* _Work to be completed_:
Each line below needs to be duplicated without alteration.

* _Data in this exercise_:

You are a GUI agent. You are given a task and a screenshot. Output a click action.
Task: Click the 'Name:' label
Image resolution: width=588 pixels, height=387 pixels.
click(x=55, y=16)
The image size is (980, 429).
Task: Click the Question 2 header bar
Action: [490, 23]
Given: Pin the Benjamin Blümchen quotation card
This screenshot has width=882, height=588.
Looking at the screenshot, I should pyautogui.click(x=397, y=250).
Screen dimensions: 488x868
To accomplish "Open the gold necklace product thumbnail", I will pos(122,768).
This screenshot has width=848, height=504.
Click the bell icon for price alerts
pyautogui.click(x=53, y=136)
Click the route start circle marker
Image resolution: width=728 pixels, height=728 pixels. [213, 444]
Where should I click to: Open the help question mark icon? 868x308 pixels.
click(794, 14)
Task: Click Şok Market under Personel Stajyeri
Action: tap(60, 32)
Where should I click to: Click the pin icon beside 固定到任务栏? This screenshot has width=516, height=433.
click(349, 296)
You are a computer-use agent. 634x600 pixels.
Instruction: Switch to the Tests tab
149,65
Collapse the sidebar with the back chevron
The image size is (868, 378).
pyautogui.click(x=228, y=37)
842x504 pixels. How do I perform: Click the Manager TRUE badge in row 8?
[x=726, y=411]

* _Task output_:
You are a GUI agent. You are given a task and a screenshot. Output a click action.
Task: Click the 'Name:' label
Image resolution: width=588 pixels, height=387 pixels.
click(x=55, y=16)
The image size is (980, 429).
Task: Click the Question 2 header bar
Action: [490, 23]
Given: Pin the Benjamin Blümchen quotation card
This screenshot has width=882, height=588.
Looking at the screenshot, I should pyautogui.click(x=397, y=250).
Screen dimensions: 488x868
To accomplish "Open the gold necklace product thumbnail", I will pos(122,768).
This screenshot has width=848, height=504.
Click the bell icon for price alerts
pyautogui.click(x=53, y=136)
Click the route start circle marker
Image resolution: width=728 pixels, height=728 pixels. [213, 444]
Where should I click to: Open the help question mark icon? 868x308 pixels.
click(794, 14)
Task: Click Şok Market under Personel Stajyeri
Action: tap(60, 32)
Where should I click to: Click the pin icon beside 固定到任务栏? This screenshot has width=516, height=433.
click(349, 296)
You are a computer-use agent. 634x600 pixels.
Instruction: Switch to the Tests tab
149,65
Collapse the sidebar with the back chevron
The image size is (868, 378).
pyautogui.click(x=228, y=37)
842x504 pixels. How do I perform: Click the Manager TRUE badge in row 8?
[x=726, y=411]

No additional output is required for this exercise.